30,000 homes in 5 years? Sonoma County eyes aggressive approach to ease housing crisis

Voters could be asked to approve a housing bond to speed reconstruction, Sonoma County and Santa Rosa could combine campuses and free up land, and other lofty housing ideas floated Tuesday.|

Sonoma County supervisors Tuesday floated an ambitious goal of building 30,000 new housing units over five years - a number equal to 130 percent of the current stock in Petaluma - as part of a moonshot project to alleviate a regional housing crisis deepened by October’s devastating wildfires.

Under the same banner of a hands-on, government-led recovery, the Board of Supervisors discussed putting a housing bond before voters that could speed reconstruction by tapping taxpayer dollars.

And supervisors mulled a relocation of most administrative offices of county government, one half of an idea that would free up both the county campus and Santa Rosa City Hall complex for future housing development.

The proposals were among numerous suggestions put forward during a daylong workshop the Board of Supervisors held to focus on housing construction in light of the more than 5,100 homes lost in the October wildfires.

The disaster exacerbated a severe housing shortage, county officials and community leaders agreed.

“As we all know, we’ve talked about the problem for far too long,” said Supervisor James Gore, the board chairman. “We’ve talked about a crisis without acting like it’s a crisis.”

The 30,000-unit goal, which has not yet been formally adopted by the board, reflects what various estimates indicate the county would need to rightsize its insufficient supply, said Margaret Van Vliet, the executive director of the county’s Community Development Commission.

The high target - which calls for 7,000 more units than currently exist in the city of Petaluma, the county’s second-largest city - is likely out of reach in the near term given the county’s slower approach to housing production. But county leaders believe formation of a new regional housing agency could speed development significantly.

Called a renewal enterprise district, the new agency would be akin to the public supplier Sonoma Clean Power and its approach to spurring renewable energy development, officials said. Van Vliet said the agency would consolidate financing mechanisms and provide developers with more regulatory certainty, though the details haven’t been fully fleshed out yet.

Supervisor Susan Gorin, whose house burned down in the fires, supported the need for new housing but was skeptical of what sounded to her like a goal too lofty.

“My eyebrows just shot through the roof,” Gorin said. “I love goals. (But) 30,000 units in five years is not going to happen.”

Supervisor Lynda Hopkins said so many homes could never be built in the county’s current housing system, which she described as “clearly broken.”

But she said it could be doable if officials radically change their approach, possibly through the renewal enterprise district.
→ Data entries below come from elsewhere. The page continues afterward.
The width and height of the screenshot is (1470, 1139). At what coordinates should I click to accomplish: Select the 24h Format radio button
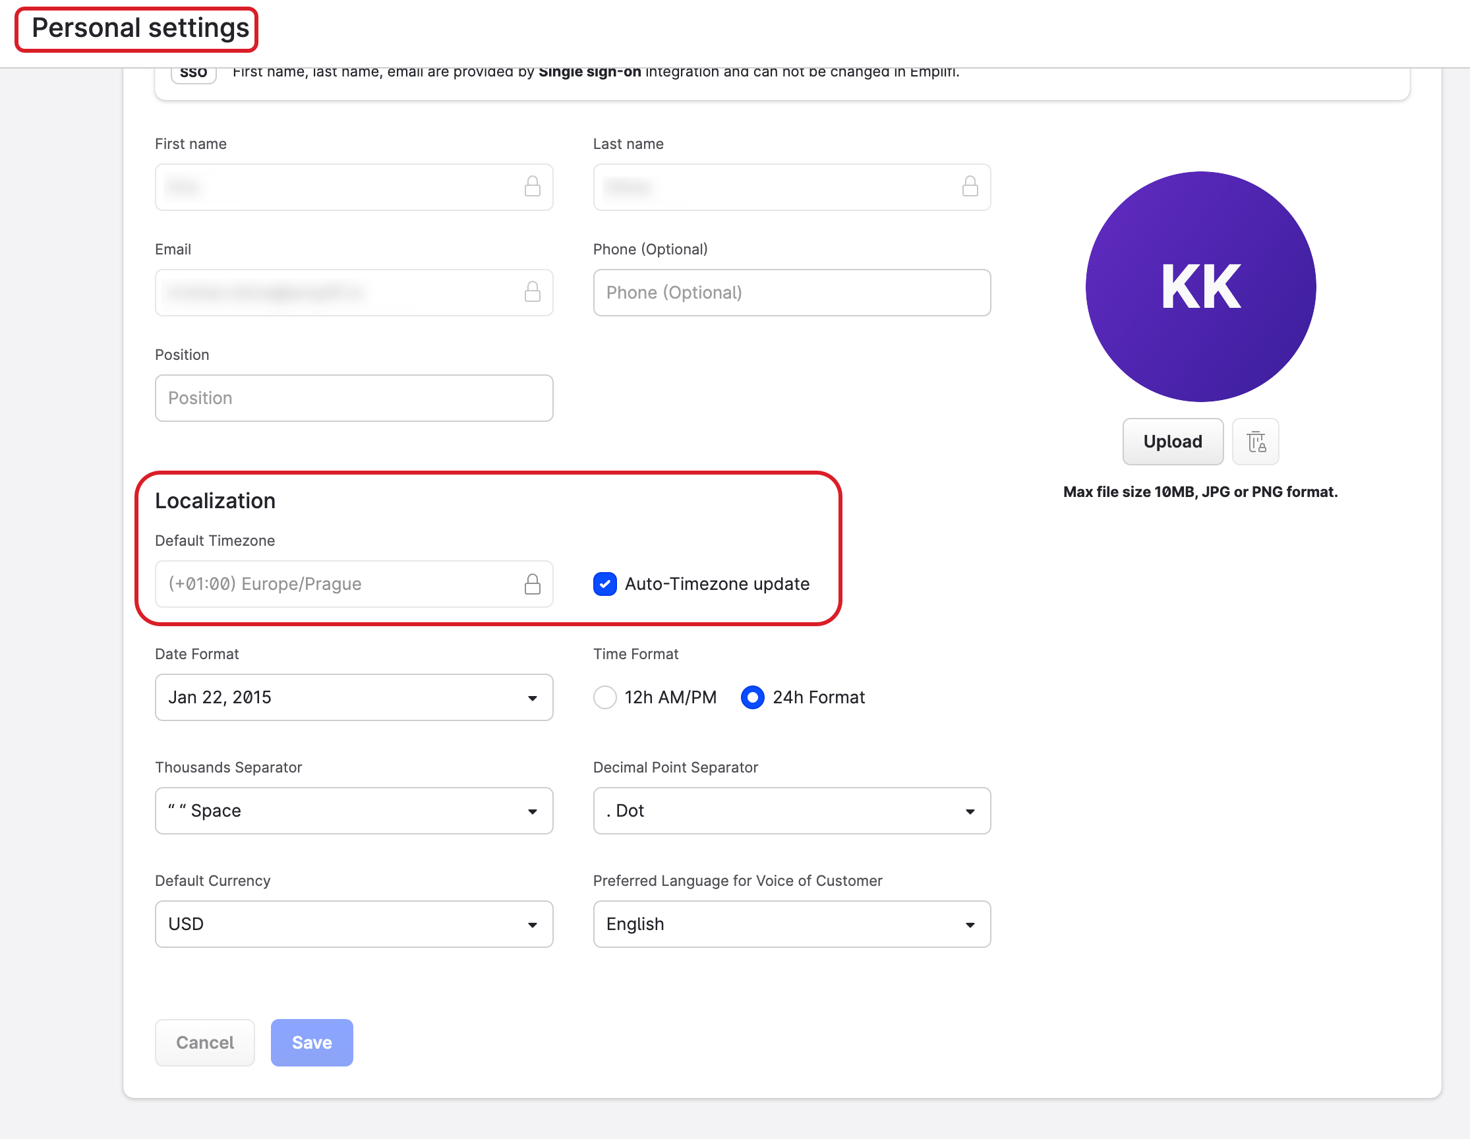pyautogui.click(x=752, y=697)
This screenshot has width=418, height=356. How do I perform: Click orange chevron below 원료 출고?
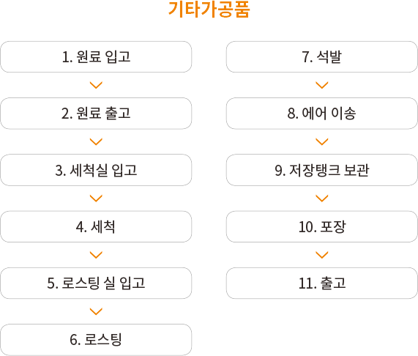point(96,141)
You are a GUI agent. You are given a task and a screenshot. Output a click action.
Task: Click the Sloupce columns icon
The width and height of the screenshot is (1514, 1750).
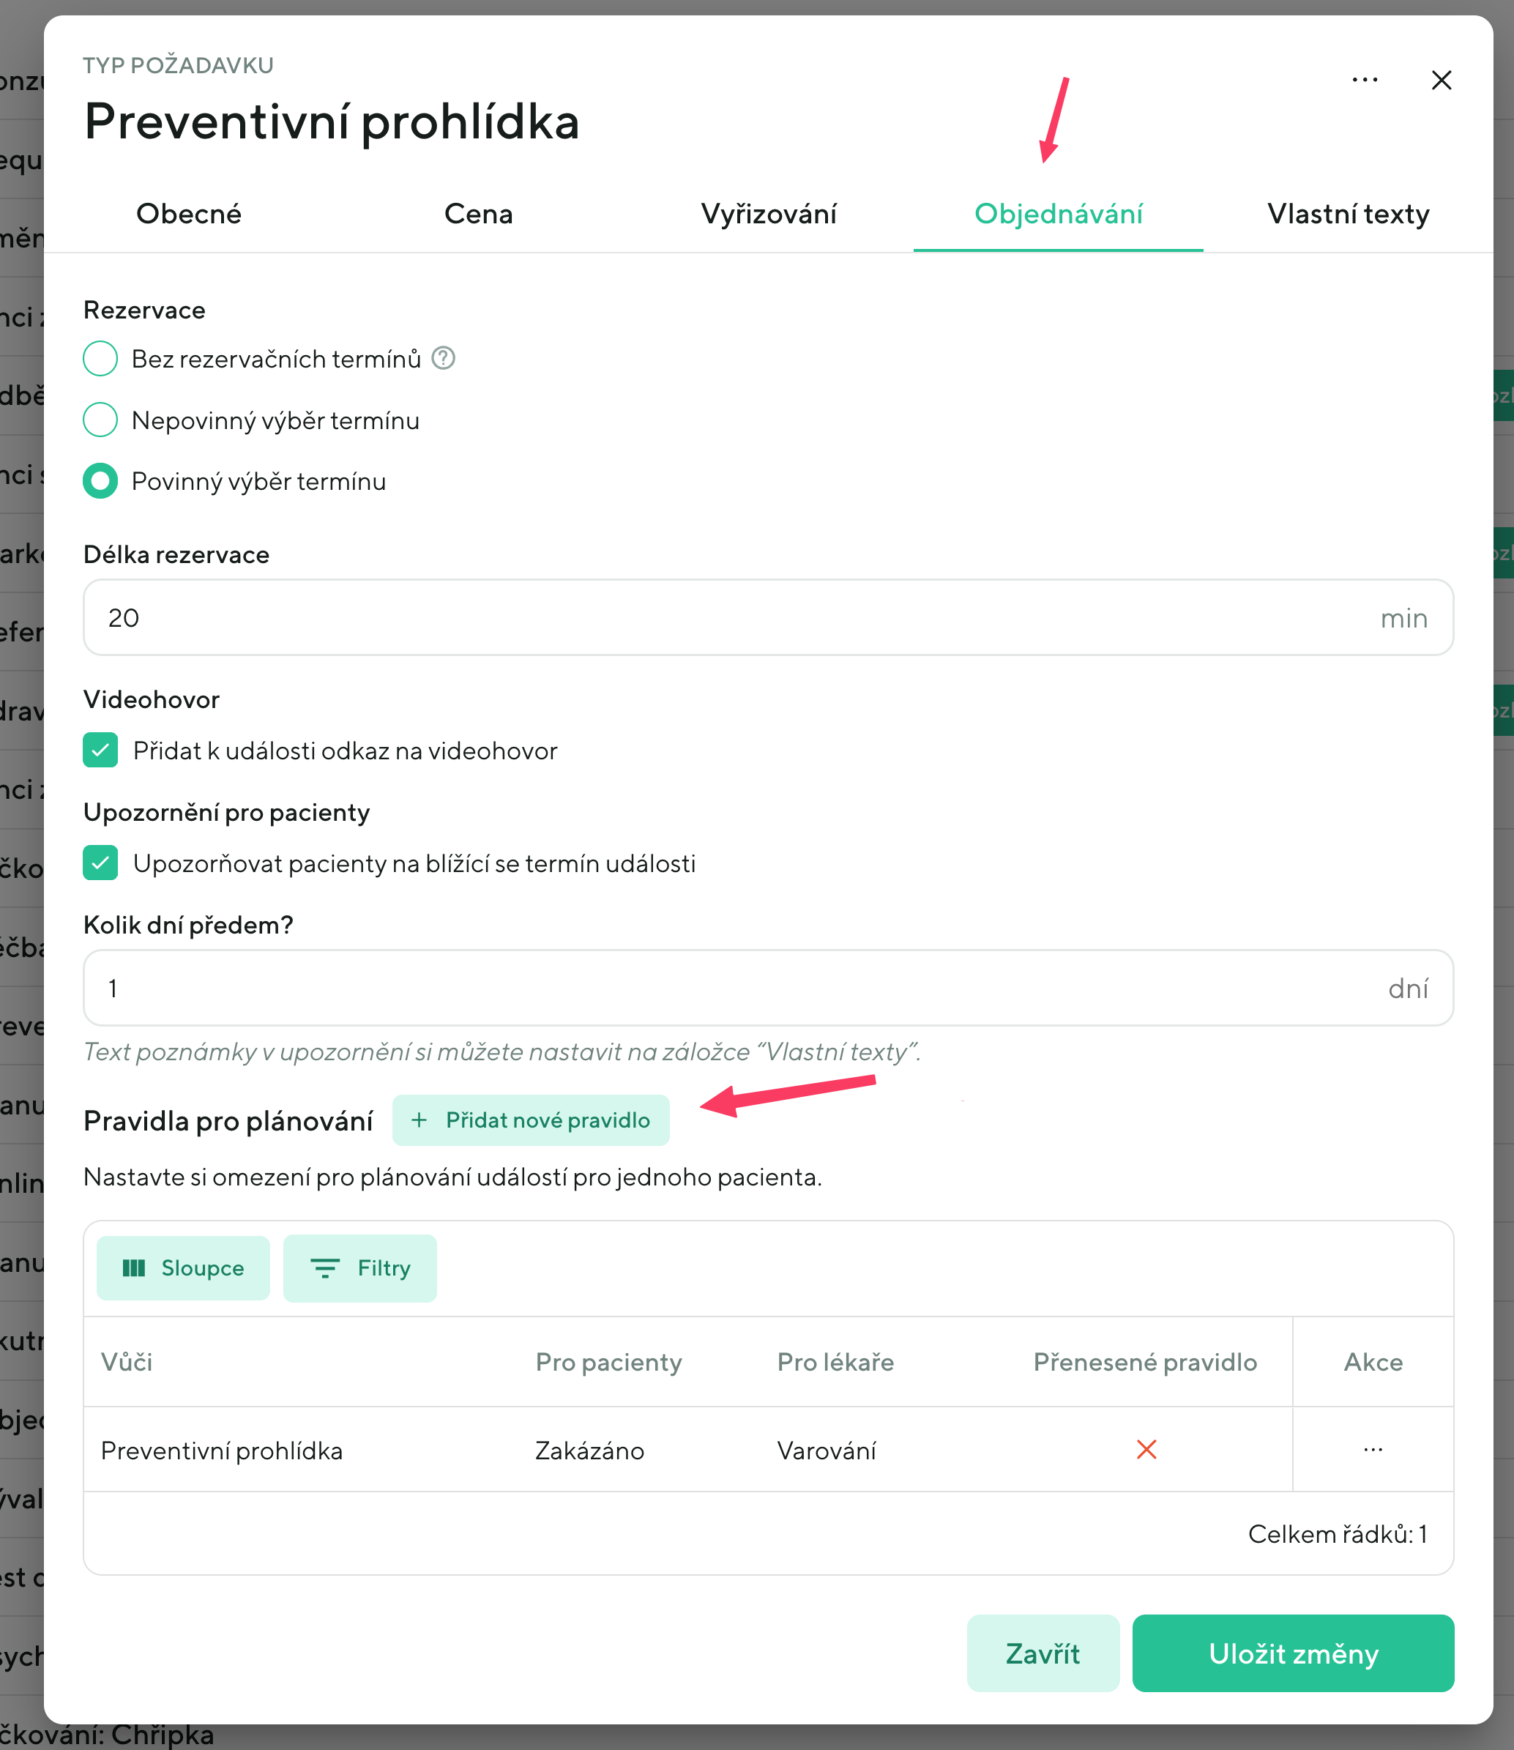134,1268
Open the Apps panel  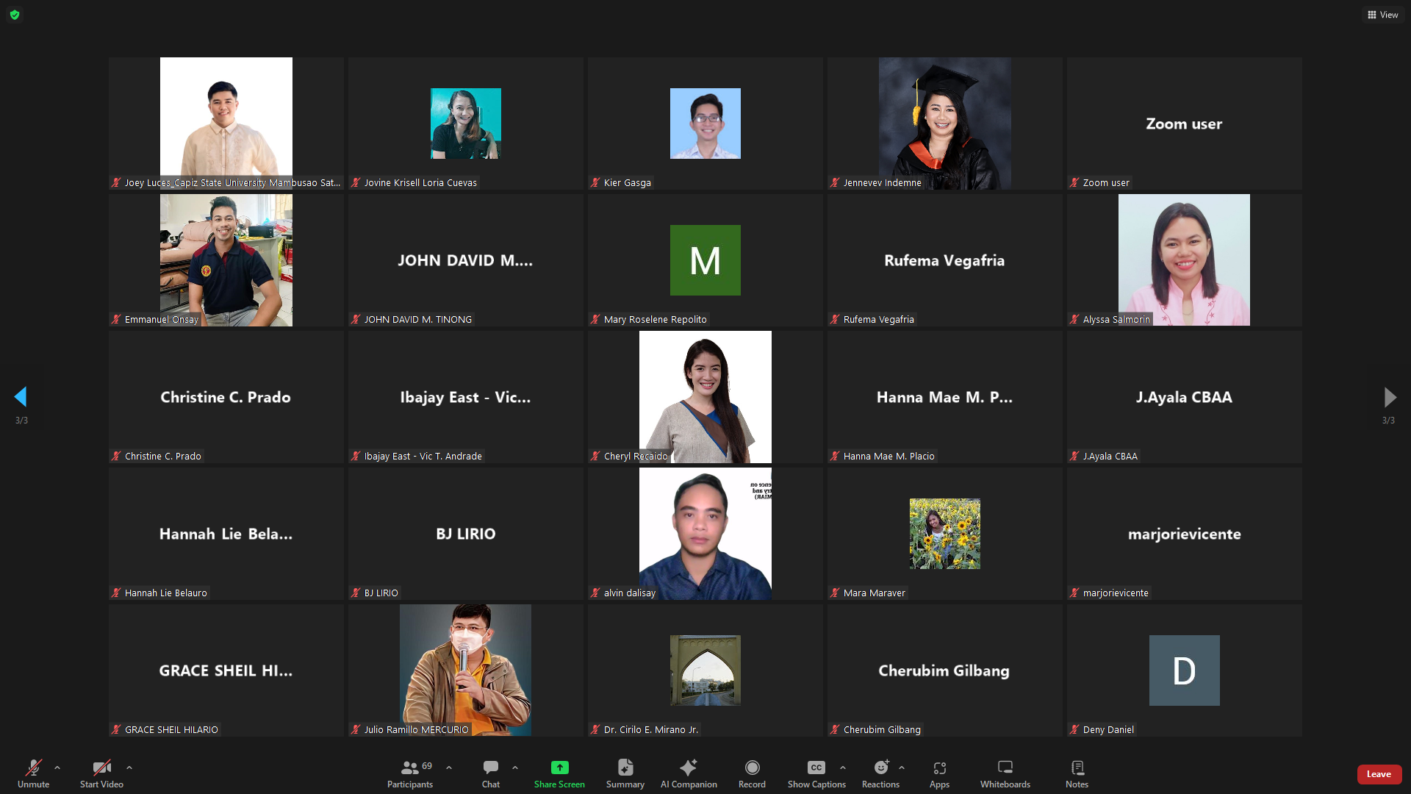(x=938, y=773)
Another housing tool supervisors considered in their workshop was potentially asking voters this fall to agree to a bond similar to those already in place in other Bay Area locales, including San Francisco and Alameda County, to fund affordable housing.

“To me, it still seems we don’t have the tools to address this crisis and keep pace with rising demand,” said Santa Rosa City Councilman Jack Tibbetts, who presented the idea to supervisors. “It’s almost as if we’ve given ourselves a hammer to build a house but we haven’t given ourselves the nails to bring it all together.”

Tibbetts said the bond could take the form of a levy on each $100,000 in assessed property value or a parcel tax - a uniform fee applied to each property. The bond could be used by local officials to initially fund the proposed renewal enterprise district, he said.

Sonoma County and Santa Rosa officials also are eying their own government properties to make room for more housing. The county’s sprawling administrative campus in north Santa Rosa and the City Hall complex on Santa Rosa Avenue consist of aging buildings that sit on attractive locations for new homes, officials said.

As the governments discuss potential moves, they’re thinking about moving into the same building, possibly in downtown Santa Rosa, which Mayor Chris Coursey touted to supervisors on Tuesday.

“Let’s think about doing something big together for this community,” Coursey said. “Combining our forces is the only way can both help our residents rebuild what was lost in the fire and at the same time work not just toward the kind of housing that we need in Sonoma County, but the kind of housing we want.”

The county is looking at freeing up 26 acres at the county campus - excluding the courthouse, jail and the Sheriff’s Office - for as many as 1,450 units of housing, according to Caroline Judy, the county’s general services director. Relocating the county administrative offices would require about 2 acres elsewhere or an 8-story building on a 66,000-square-foot space, though she said officials were “not married” to a specific height.

Supervisors were mostly supportive of the idea, but Hopkins worried that if the county offices were in downtown Santa Rosa, they would be even further removed from rural west county residents and that limited parking in the area could pose additional challenges.

County staff members are expected to bring a more specific plan for the administrative campus before the board at a later date.